[Stored data]
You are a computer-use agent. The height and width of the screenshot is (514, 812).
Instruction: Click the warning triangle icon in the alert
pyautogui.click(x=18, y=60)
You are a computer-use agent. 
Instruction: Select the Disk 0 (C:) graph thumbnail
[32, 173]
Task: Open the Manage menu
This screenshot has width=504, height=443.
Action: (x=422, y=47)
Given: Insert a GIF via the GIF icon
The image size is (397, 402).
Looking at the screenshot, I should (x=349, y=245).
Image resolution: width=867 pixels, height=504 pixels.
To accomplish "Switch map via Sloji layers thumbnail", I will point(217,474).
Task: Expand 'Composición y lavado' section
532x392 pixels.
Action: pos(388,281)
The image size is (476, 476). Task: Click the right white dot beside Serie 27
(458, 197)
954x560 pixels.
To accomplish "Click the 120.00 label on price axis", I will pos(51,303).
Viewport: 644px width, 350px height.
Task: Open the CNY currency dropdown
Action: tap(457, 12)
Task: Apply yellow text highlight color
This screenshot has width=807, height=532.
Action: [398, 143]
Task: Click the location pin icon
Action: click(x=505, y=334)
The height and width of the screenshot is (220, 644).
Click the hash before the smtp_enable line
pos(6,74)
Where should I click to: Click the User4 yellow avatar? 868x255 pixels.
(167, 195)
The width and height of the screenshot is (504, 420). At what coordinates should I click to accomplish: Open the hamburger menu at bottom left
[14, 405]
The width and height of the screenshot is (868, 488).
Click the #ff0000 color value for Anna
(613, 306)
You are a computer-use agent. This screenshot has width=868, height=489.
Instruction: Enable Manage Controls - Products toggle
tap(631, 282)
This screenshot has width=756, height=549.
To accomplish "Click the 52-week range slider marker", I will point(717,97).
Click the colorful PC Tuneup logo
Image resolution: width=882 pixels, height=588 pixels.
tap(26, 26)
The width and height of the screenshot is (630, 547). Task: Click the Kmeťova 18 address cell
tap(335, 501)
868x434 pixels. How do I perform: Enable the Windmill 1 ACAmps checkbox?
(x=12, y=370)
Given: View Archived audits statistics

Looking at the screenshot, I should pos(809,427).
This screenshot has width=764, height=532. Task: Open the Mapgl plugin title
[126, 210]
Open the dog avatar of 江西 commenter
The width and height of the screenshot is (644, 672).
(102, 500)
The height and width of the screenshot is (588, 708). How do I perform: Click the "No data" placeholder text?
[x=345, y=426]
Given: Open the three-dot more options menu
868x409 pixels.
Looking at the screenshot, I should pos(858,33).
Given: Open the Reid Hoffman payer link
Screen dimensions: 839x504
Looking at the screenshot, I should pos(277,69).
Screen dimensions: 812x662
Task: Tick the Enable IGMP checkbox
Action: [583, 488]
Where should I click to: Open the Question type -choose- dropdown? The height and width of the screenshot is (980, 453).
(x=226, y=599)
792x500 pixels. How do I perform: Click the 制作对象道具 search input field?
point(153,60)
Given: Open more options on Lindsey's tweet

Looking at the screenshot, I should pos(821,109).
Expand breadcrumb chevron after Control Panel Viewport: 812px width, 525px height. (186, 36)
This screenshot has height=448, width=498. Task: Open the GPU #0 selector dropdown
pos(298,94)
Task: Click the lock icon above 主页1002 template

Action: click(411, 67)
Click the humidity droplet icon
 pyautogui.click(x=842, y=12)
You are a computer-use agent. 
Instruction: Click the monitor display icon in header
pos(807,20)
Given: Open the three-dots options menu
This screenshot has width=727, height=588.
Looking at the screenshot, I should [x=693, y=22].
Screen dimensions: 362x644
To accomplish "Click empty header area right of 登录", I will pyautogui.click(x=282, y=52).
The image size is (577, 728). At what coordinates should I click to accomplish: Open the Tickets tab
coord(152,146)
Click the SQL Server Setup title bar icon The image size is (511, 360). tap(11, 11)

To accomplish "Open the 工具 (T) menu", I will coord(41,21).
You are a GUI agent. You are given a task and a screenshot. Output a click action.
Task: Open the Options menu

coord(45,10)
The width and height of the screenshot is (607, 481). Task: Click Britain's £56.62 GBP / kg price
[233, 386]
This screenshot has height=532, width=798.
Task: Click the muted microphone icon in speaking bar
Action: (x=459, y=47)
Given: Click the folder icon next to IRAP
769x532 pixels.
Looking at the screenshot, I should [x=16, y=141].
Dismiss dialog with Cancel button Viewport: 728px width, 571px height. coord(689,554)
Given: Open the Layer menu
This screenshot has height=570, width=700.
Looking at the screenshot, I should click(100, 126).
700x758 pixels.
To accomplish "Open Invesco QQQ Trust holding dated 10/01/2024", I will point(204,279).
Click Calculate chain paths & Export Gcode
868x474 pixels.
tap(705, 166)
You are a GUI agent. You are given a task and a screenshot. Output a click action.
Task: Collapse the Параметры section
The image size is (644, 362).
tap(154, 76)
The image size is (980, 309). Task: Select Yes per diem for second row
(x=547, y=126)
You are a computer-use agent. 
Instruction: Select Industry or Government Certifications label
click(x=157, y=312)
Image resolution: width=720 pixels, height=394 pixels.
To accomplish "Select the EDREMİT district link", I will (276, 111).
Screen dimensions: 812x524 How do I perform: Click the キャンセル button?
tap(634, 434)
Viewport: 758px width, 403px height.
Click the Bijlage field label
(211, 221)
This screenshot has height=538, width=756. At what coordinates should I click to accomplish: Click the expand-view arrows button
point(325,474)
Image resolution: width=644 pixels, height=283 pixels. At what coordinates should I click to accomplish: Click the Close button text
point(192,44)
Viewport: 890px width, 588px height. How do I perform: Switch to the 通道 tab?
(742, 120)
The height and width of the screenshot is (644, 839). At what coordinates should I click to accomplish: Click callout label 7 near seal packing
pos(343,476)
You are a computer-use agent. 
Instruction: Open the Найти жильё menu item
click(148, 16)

Task statement: Work out the number of lines in the records that contain the string "section". Nothing but that number should be sent back.

Task solution: 2